Search code examples
javajsonperformanceparallel-processing

How to improve Performance in JSON parsing


I have a scenario where user is going to upload a zip file. This zip file can have 4999 json files, each json file can have 4999 nodes which I am parsing and creating objects. Eventually I am inserting them in db. When I tested this scenario it took me 30-50 min to parse.

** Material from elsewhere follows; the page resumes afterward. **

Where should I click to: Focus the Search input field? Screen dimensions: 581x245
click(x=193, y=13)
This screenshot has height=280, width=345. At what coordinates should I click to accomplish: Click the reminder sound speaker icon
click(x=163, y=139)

I am looking for suggestions where

  1. I want to read JSON files in parallel: let's say if I have a batch of 100 jsonfiles then I can have 50 threads running in parallel

  2. Each thread will be responsible for parsing the JSON files, which might result in another perf bottleneck as we have 4999 nodes to parse. So I was thinking another batch of 100 node reads at a time which will cause 50 child threads again

So in total there will be 2500 threads in the system but should help parallel execution of around 25,000,000 sequential operations.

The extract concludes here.